# [DATA SUPPLIED]
Content starts

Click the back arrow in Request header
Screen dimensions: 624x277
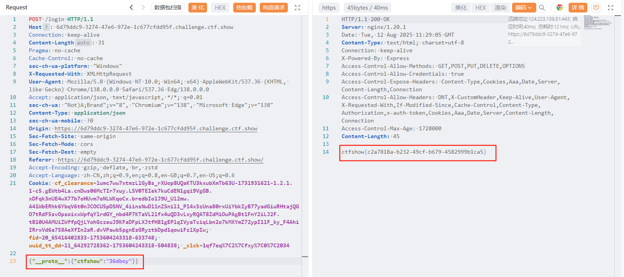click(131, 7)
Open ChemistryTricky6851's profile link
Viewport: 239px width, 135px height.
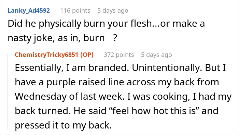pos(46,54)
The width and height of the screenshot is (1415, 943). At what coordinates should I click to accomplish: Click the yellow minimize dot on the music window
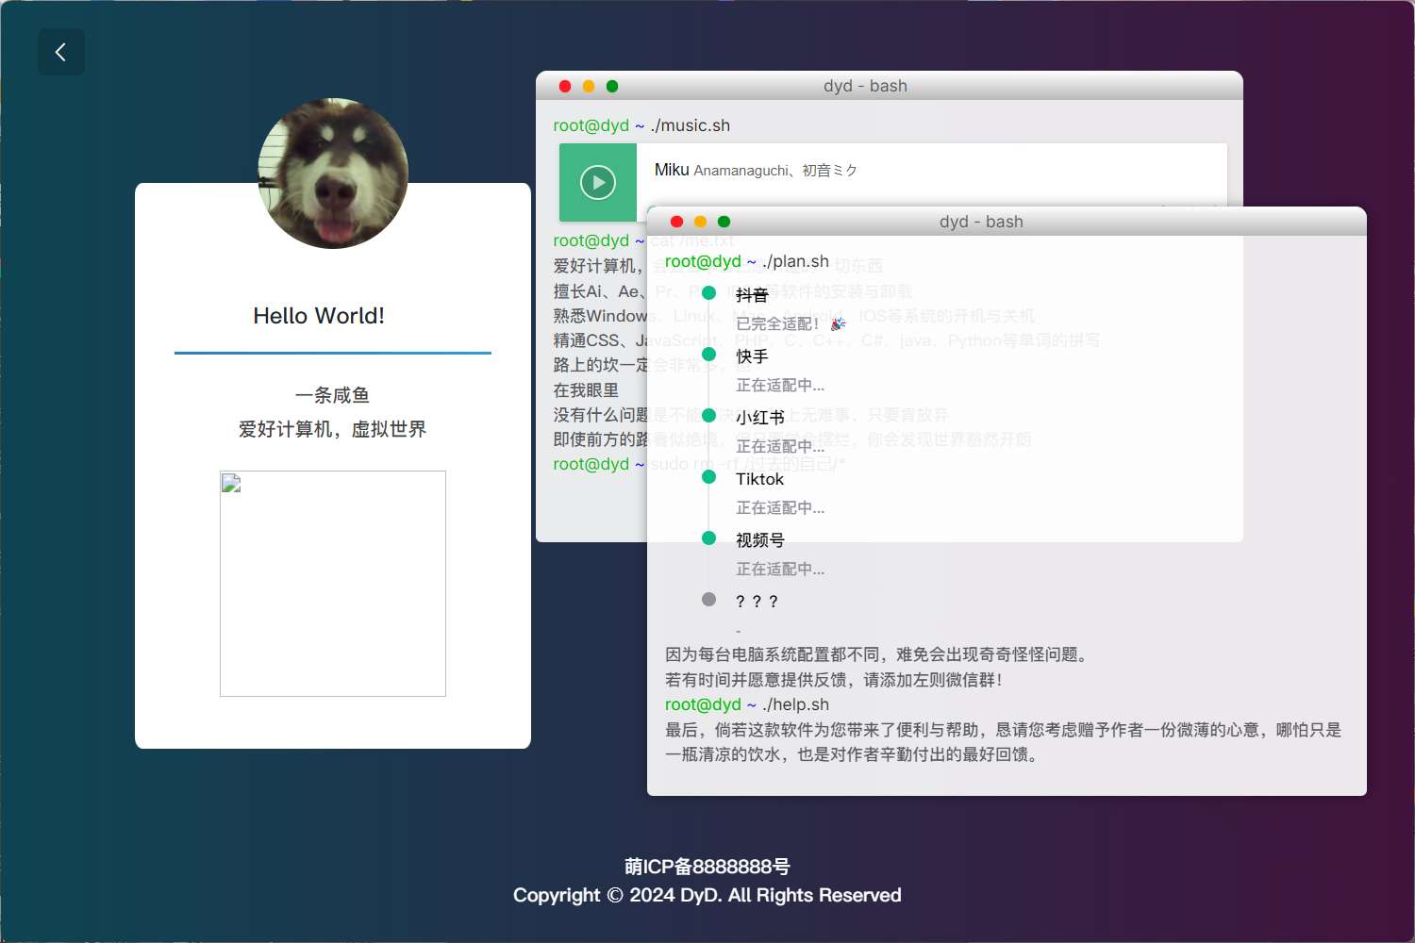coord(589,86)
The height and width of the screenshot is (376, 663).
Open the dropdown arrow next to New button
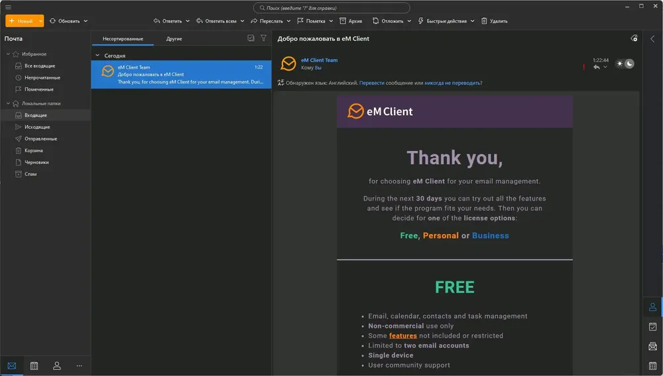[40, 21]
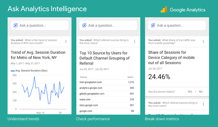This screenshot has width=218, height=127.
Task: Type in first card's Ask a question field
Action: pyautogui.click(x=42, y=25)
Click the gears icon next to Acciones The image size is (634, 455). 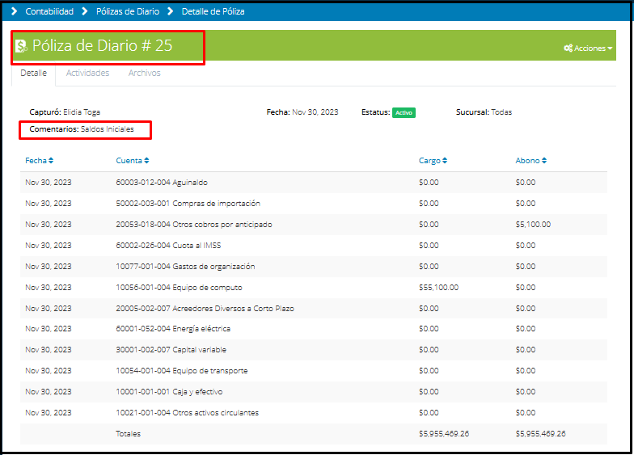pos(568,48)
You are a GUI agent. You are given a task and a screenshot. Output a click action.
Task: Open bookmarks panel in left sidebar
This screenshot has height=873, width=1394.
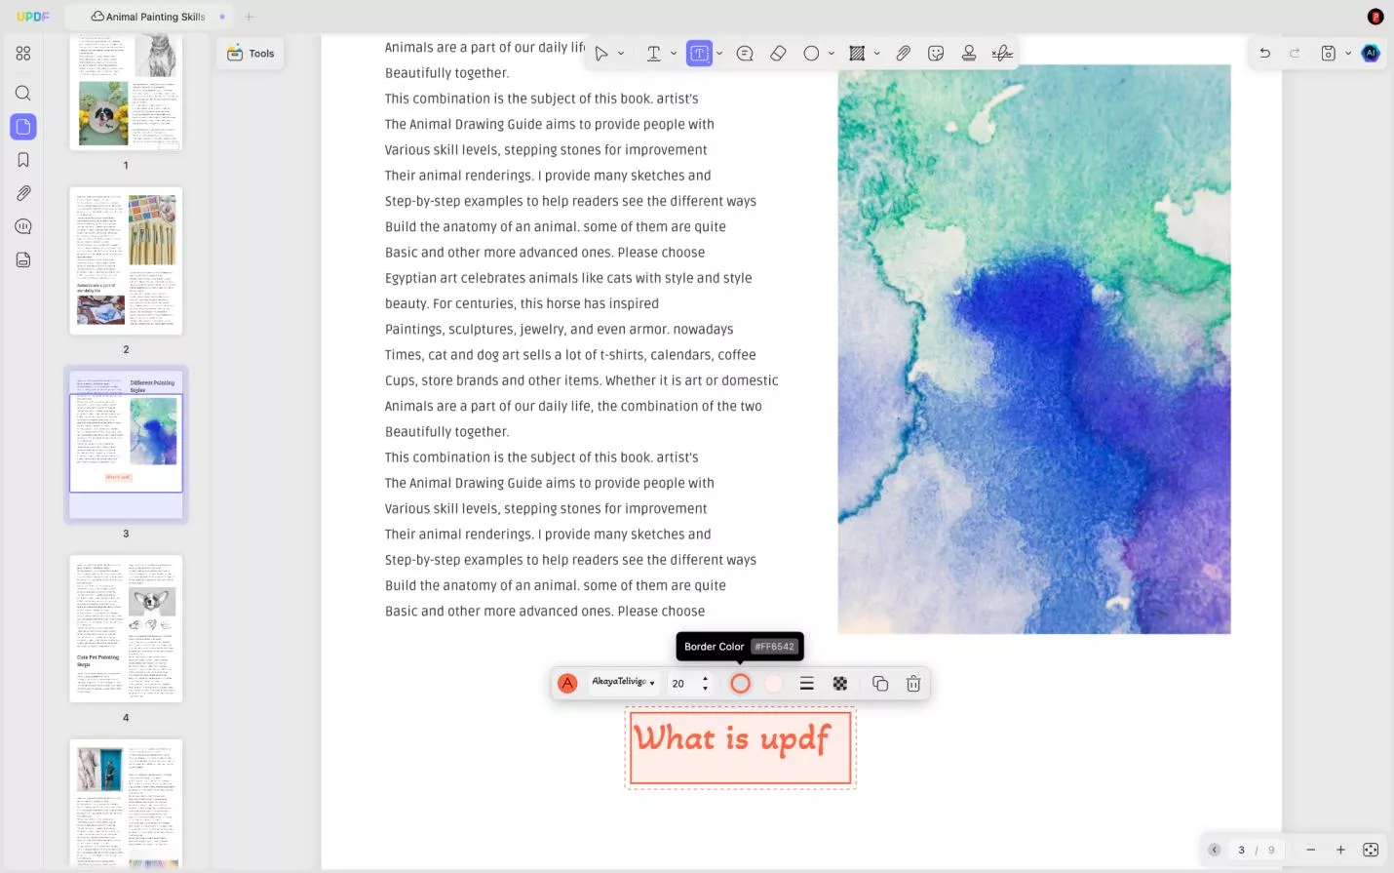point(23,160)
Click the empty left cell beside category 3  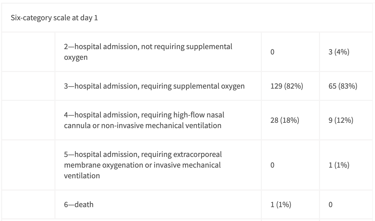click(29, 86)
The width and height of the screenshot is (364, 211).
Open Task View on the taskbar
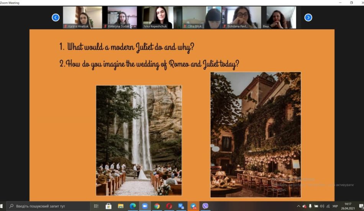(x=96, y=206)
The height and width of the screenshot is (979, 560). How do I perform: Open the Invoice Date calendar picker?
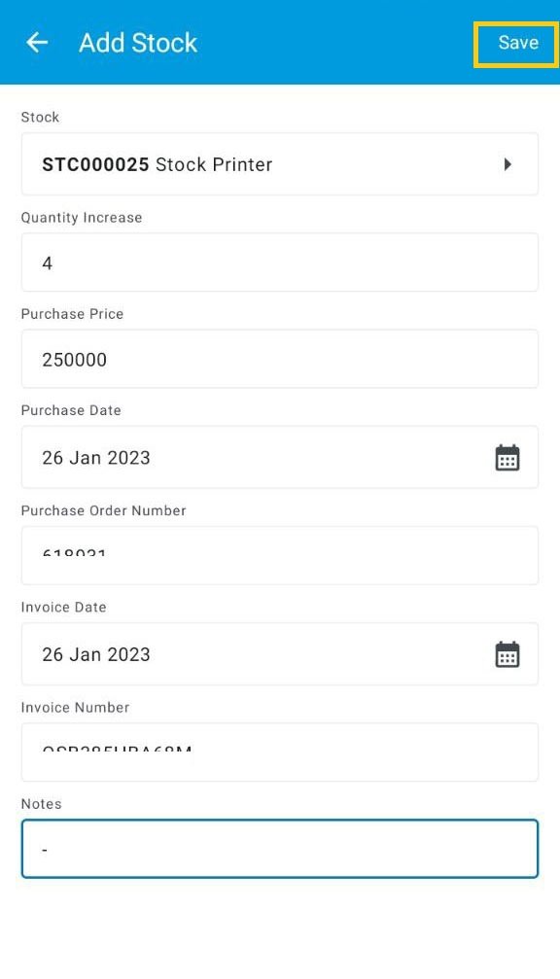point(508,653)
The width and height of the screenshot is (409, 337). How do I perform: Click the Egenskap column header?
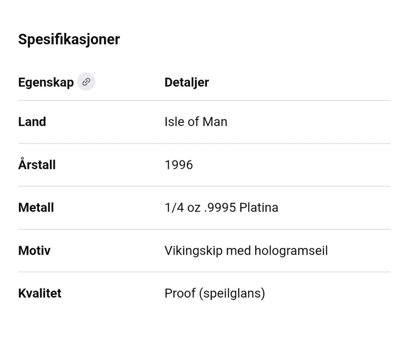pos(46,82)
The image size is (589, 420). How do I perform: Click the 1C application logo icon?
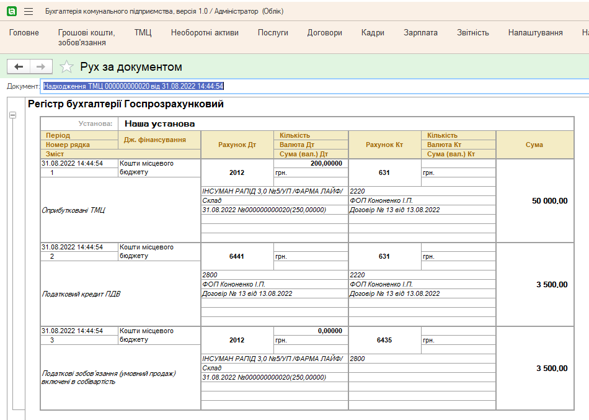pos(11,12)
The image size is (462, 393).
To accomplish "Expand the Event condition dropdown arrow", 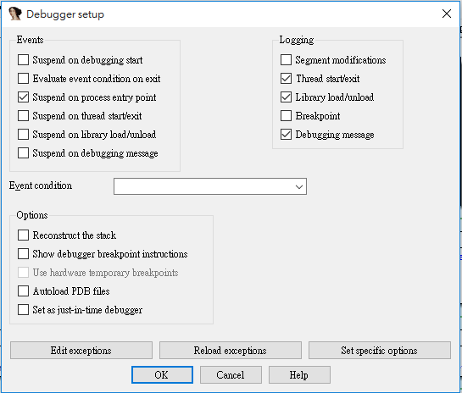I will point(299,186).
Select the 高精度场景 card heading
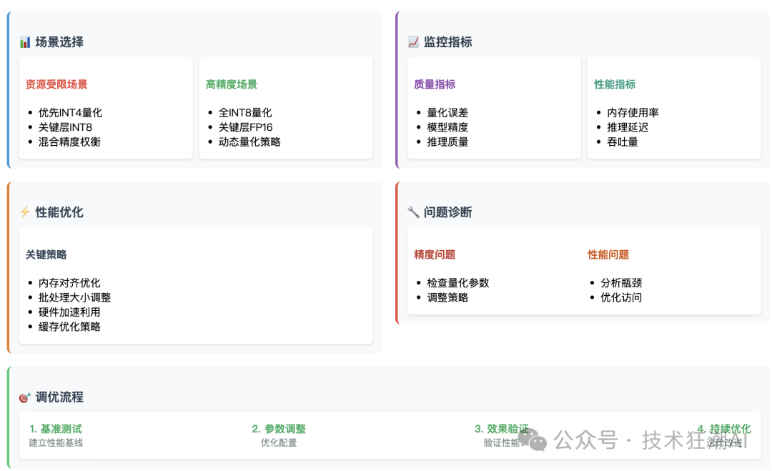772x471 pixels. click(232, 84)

Content ends

# [DIRECTIONS FOR THIS TASK]
Only the lines from the start of the material to the line with "The height and width of the screenshot is (376, 663).", inclusive, belong in the answer, printed exactly and free of pictures.

# [EXERCISE RESPONSE]
Click the back arrow in Request header
Screen dimensions: 624x277
click(131, 7)
Open ChemistryTricky6851's profile link
Viewport: 239px width, 135px height.
pos(46,54)
The width and height of the screenshot is (1415, 943). At what coordinates should I click to accomplish: Click the yellow minimize dot on the music window
coord(589,86)
The height and width of the screenshot is (376, 663).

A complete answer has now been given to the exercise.